Set exercise: Copy out word for word the lines of the records starting with the line that contains "Pick the caption" and going on through the end of the records, both ends included. Leave the pictures out of your copy.

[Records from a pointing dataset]

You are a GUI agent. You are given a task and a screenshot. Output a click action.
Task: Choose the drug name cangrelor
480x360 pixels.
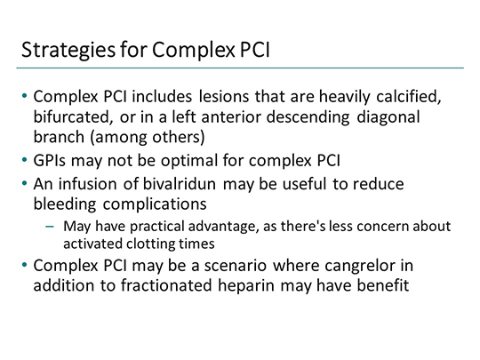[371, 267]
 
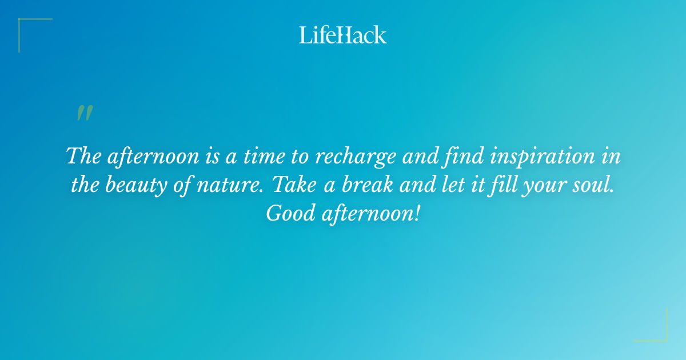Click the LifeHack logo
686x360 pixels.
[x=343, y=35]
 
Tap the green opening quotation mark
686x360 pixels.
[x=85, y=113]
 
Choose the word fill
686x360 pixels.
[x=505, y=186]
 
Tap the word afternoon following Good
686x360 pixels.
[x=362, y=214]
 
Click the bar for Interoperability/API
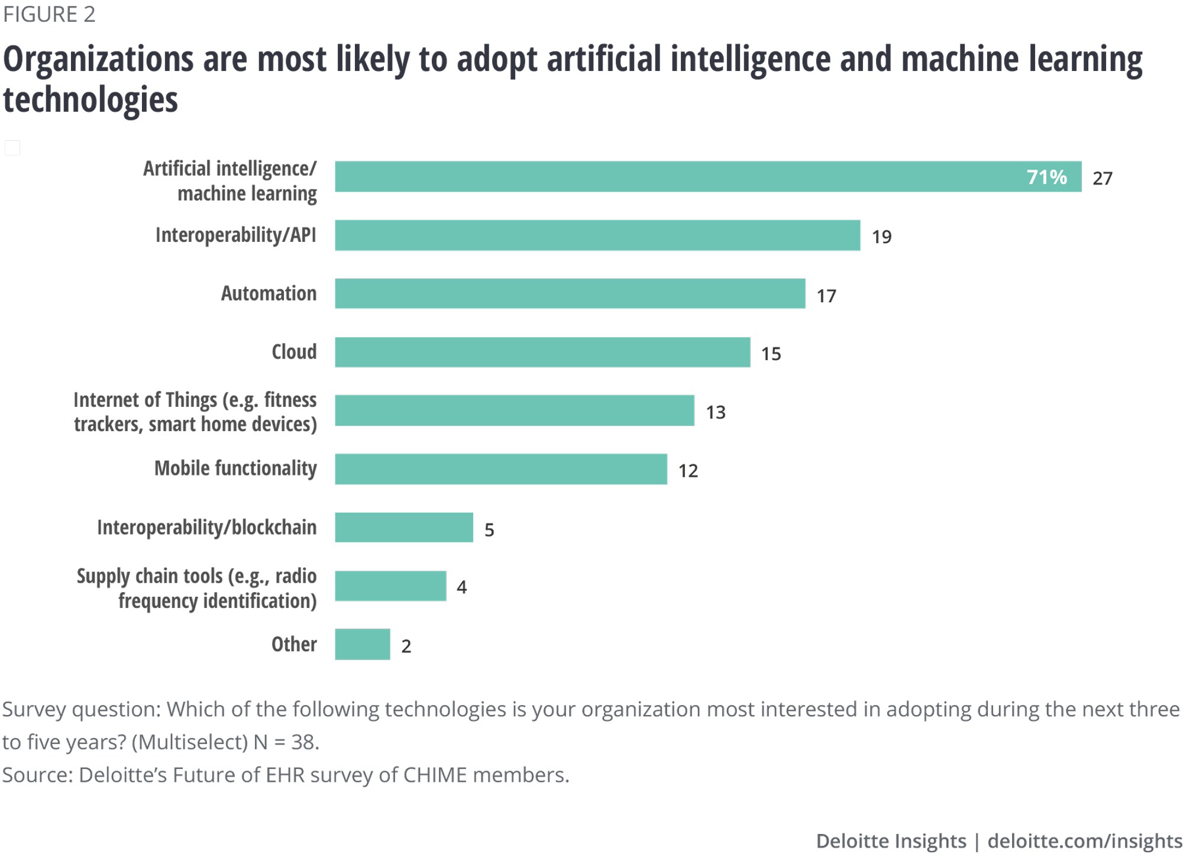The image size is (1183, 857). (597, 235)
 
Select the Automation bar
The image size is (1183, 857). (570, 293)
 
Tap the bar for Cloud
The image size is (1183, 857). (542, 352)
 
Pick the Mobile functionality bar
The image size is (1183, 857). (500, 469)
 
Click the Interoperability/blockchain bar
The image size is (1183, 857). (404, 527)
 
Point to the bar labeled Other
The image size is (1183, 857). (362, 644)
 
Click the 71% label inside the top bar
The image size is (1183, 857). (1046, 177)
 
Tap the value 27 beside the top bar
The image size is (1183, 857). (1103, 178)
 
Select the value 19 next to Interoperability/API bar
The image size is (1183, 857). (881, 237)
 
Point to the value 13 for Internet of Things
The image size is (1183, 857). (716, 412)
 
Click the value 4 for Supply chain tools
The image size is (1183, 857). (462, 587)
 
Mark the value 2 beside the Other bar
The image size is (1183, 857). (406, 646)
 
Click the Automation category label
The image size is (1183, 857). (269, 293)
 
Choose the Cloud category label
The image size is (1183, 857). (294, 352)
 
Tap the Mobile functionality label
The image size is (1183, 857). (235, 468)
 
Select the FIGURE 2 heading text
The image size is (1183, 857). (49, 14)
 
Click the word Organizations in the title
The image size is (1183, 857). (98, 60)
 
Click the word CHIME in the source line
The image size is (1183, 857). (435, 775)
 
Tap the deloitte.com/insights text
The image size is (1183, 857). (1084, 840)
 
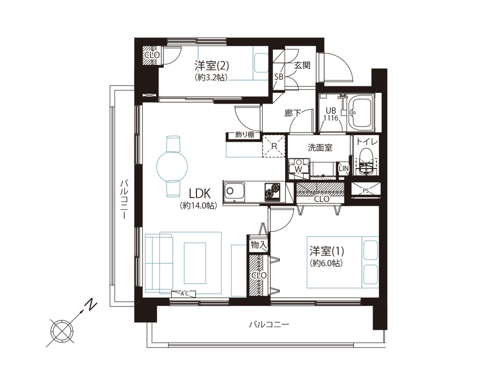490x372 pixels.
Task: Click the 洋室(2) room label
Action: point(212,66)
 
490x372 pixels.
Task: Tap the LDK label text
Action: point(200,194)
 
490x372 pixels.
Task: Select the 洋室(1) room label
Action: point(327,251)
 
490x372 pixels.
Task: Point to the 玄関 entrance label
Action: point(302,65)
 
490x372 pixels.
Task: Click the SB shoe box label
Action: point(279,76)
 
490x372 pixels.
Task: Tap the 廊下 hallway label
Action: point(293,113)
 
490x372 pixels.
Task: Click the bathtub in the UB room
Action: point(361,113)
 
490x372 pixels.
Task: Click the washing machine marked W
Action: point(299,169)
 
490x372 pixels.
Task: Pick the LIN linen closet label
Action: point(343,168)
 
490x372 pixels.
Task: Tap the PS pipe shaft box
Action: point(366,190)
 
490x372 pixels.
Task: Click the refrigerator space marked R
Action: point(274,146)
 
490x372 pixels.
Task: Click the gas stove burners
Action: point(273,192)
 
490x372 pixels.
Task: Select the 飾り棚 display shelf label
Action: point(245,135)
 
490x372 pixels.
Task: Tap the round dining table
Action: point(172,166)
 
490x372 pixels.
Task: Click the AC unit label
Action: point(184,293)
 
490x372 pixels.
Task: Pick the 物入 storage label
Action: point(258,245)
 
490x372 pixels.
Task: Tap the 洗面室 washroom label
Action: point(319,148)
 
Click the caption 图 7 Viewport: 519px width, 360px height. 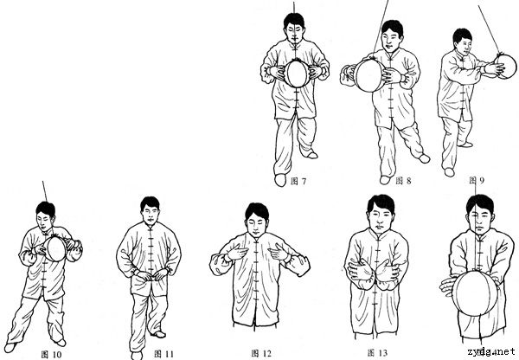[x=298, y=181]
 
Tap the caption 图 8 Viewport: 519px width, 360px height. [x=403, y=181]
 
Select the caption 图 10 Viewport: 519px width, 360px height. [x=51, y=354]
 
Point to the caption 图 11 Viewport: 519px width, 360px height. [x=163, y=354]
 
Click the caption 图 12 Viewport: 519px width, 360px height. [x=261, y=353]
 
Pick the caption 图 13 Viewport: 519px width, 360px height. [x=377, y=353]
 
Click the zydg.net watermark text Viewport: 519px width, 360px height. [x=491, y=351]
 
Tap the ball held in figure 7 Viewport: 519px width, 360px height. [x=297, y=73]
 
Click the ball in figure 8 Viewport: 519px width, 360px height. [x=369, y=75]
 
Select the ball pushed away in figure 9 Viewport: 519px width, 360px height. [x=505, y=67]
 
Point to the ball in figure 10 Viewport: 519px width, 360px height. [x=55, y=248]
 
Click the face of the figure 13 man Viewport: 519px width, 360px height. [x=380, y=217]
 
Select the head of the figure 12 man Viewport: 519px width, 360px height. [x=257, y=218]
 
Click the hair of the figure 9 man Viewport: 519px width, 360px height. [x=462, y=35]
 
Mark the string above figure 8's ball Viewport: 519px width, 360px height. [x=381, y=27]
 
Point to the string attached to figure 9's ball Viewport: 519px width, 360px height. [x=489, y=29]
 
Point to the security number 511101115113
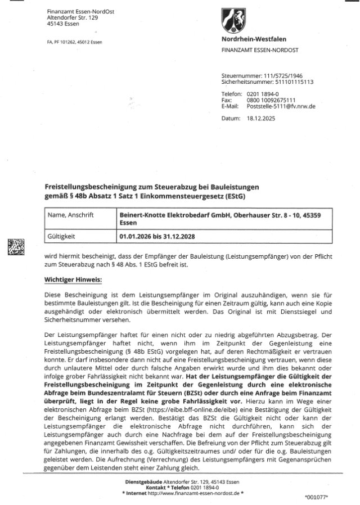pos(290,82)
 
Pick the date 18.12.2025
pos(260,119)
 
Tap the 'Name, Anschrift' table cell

Written response:
Pick the caption 图 13 Viewport: 519px width, 360px height. [x=377, y=353]
 
Click the zydg.net watermark text Viewport: 519px width, 360px height. [x=491, y=351]
 
Tap the ball held in figure 7 Viewport: 519px width, 360px height. [x=297, y=73]
 
Click the ball in figure 8 Viewport: 519px width, 360px height. [x=369, y=75]
 
Select the ball pushed away in figure 9 Viewport: 519px width, 360px height. [x=505, y=67]
 
Point to the ball in figure 10 Viewport: 519px width, 360px height. [x=55, y=248]
 
Click the face of the figure 13 man Viewport: 519px width, 360px height. [x=380, y=217]
 
Select the head of the figure 12 man Viewport: 519px width, 360px height. [x=257, y=218]
 
Click the hair of the figure 9 man Viewport: 519px width, 360px height. [x=462, y=35]
 
Mark the string above figure 8's ball Viewport: 519px width, 360px height. [x=381, y=27]
 
Point to the string attached to figure 9's ball Viewport: 519px width, 360px height. [x=489, y=29]
 
Point to the security number 511101115113
pos(290,82)
 
Pick the date 18.12.2025
pos(260,119)
 
Tap the 'Name, Anschrift' table cell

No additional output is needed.